Rewrite the entries below, changing every "Twitter Web App" to "X Web App" and keeping all other text unchanged.

━━━━━━━━━━━━━━━━━━━━

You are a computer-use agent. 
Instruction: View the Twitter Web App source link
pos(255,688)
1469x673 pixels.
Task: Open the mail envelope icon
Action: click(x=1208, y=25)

━━━━━━━━━━━━━━━━━━━━

### WRITTEN SOLUTION:
You are a computer-use agent. 
Instruction: View the X Web App source link
pos(255,688)
1469x673 pixels.
Task: Open the mail envelope icon
Action: click(x=1208, y=25)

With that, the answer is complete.